#### [WHAT IS EXPECTED]
Among the entries below, how many lines contain the string "selection"? Only the number, please.

Dataset entries:
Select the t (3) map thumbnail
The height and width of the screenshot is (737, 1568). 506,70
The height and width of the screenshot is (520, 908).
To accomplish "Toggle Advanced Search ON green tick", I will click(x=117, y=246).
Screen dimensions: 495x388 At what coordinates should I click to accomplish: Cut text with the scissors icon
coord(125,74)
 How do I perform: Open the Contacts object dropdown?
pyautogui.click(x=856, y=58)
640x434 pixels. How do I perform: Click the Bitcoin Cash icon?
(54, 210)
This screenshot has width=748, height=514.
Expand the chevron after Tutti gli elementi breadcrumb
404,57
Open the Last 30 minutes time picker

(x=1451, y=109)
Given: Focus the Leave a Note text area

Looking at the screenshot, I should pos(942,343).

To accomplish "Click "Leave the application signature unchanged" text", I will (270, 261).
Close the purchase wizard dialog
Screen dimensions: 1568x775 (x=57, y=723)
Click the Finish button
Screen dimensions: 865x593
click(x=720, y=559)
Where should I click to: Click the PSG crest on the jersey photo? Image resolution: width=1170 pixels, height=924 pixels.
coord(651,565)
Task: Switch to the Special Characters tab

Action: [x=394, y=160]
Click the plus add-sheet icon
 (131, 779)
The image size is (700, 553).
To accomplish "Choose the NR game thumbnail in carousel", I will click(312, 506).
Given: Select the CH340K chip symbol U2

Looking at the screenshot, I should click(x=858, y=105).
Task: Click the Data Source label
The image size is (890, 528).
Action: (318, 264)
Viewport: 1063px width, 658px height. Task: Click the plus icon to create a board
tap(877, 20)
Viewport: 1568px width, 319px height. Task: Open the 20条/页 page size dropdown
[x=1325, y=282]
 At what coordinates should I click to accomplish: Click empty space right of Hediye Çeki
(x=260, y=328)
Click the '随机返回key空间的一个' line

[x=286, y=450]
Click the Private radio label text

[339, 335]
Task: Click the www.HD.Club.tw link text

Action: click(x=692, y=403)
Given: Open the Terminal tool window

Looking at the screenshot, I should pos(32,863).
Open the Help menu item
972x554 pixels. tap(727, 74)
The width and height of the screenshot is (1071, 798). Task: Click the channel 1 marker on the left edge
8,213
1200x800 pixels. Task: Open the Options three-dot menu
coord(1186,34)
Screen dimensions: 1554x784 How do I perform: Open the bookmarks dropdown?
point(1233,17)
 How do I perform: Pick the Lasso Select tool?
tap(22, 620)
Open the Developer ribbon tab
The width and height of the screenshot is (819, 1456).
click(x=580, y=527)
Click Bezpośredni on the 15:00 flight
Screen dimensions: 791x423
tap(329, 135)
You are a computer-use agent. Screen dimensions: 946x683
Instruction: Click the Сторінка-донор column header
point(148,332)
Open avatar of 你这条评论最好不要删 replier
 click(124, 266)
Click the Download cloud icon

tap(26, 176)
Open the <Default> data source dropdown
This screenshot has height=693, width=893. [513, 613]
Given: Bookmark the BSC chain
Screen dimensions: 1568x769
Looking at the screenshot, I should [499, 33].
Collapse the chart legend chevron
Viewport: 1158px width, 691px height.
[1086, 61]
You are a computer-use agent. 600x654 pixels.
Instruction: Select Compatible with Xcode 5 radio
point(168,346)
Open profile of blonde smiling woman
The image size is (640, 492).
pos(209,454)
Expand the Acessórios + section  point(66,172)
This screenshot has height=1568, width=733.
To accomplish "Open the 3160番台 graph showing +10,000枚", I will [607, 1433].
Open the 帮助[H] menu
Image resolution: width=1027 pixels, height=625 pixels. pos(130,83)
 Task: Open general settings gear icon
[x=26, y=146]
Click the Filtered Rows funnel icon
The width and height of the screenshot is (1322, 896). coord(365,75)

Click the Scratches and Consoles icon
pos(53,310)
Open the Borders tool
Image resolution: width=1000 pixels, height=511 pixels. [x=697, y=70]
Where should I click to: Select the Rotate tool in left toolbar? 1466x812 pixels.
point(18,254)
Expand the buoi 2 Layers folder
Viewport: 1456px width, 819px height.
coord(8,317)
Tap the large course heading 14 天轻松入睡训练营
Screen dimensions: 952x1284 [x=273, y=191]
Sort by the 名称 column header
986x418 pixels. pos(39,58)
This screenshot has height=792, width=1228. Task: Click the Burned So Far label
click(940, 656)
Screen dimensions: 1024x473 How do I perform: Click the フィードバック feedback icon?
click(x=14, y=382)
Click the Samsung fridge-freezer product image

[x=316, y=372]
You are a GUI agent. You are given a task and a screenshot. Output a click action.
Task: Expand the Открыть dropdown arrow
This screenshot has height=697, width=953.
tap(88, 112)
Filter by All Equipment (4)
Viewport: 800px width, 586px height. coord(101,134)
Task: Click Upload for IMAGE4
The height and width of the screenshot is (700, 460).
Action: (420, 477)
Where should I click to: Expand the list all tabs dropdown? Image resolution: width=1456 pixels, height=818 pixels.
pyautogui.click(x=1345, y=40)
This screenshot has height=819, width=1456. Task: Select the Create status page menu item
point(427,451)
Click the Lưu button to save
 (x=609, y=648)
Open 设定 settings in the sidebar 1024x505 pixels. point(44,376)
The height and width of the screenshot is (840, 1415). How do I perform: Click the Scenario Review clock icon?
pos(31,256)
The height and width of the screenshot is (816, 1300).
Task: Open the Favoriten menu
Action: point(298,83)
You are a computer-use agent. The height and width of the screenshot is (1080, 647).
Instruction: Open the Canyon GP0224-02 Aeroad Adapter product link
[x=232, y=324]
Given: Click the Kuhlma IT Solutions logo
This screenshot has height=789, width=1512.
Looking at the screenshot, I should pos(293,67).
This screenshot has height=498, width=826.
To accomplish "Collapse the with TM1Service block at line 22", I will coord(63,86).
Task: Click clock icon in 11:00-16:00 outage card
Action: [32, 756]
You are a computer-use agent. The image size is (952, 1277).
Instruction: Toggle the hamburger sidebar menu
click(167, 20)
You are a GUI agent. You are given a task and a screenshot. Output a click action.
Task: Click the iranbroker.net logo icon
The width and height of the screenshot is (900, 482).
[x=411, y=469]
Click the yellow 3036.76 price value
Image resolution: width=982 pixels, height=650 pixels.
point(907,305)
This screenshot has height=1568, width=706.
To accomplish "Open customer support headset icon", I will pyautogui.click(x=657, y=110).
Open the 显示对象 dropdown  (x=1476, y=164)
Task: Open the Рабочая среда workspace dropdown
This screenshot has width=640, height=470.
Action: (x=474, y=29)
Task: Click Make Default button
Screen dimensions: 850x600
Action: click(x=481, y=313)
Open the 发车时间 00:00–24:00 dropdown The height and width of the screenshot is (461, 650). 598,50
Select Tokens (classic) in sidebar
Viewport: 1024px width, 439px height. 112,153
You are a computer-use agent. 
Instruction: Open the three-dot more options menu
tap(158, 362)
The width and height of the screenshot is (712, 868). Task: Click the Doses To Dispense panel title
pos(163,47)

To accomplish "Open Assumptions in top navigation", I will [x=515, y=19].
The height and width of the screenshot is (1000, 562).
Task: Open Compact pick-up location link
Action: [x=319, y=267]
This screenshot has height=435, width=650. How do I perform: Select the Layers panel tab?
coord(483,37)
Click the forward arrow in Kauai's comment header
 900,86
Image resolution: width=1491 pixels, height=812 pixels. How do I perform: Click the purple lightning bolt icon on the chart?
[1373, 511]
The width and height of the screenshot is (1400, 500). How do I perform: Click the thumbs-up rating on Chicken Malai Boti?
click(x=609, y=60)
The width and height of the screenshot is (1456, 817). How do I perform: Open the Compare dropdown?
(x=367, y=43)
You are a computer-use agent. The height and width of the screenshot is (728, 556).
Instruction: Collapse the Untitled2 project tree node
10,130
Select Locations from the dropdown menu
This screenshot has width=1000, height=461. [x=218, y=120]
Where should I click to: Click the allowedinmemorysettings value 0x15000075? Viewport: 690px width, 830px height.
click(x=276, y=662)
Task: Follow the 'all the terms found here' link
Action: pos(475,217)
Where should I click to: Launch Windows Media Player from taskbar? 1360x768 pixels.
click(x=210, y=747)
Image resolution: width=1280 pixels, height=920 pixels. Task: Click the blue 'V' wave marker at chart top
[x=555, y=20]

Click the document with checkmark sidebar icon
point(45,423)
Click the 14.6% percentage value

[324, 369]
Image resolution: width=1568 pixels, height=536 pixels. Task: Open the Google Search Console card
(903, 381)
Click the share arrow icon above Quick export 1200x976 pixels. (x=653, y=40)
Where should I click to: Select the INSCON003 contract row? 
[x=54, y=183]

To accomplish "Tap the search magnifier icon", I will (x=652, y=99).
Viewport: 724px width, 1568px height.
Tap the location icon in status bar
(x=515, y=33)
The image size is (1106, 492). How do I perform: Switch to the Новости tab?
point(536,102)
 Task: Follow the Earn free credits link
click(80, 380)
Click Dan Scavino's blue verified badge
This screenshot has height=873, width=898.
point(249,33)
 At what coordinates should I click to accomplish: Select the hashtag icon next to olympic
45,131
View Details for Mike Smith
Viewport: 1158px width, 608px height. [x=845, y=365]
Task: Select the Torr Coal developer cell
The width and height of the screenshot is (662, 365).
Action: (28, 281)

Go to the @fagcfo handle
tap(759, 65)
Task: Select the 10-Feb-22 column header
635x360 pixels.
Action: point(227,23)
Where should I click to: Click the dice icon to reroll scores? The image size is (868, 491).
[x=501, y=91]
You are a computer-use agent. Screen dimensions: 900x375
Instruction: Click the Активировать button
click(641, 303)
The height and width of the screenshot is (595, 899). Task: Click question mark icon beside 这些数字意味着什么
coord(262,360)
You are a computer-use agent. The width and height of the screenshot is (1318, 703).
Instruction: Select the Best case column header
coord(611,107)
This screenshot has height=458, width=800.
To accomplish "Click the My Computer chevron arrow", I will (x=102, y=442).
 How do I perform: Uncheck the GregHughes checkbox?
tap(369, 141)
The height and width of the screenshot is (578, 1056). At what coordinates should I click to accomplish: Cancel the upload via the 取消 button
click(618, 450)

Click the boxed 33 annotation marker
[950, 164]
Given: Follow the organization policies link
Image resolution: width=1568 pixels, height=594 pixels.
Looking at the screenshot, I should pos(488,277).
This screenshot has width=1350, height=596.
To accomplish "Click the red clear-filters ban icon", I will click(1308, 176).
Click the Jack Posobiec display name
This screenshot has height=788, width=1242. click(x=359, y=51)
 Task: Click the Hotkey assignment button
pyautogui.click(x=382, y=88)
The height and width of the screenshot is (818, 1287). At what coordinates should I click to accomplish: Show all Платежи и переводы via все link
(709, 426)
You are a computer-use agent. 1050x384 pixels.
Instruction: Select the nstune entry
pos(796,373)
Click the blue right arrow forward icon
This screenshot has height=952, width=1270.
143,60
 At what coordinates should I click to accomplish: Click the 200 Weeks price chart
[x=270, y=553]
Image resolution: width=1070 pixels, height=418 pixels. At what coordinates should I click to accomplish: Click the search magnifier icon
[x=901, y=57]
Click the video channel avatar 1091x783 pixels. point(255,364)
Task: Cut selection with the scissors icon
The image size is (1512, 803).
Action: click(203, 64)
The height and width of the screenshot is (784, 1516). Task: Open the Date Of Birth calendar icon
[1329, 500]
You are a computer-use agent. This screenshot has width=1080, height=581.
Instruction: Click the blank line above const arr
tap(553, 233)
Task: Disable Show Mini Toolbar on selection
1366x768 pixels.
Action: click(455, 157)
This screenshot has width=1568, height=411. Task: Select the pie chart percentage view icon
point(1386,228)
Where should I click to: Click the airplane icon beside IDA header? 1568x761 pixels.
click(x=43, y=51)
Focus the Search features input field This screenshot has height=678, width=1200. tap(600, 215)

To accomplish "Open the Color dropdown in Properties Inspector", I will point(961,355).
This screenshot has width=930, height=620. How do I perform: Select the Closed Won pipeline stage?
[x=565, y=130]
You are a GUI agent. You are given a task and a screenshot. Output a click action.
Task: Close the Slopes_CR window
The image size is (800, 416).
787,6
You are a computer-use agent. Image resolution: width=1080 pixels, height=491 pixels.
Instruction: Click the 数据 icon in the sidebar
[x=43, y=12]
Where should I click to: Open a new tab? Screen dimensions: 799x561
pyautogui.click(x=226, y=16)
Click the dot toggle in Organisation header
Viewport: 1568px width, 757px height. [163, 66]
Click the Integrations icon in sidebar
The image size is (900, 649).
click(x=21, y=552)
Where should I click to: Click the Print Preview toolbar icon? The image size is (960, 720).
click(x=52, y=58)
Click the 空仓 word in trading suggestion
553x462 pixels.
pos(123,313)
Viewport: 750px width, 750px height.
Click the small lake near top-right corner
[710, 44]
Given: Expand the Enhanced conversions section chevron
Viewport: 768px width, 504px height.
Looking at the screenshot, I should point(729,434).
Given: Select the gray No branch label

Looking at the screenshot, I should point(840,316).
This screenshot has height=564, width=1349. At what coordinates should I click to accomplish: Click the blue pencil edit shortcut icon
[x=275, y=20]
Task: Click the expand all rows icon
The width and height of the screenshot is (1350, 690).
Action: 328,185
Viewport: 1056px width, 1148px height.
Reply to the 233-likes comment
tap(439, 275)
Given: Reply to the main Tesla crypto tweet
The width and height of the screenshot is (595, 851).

#### [RESPONSE TO THE EXERCISE]
2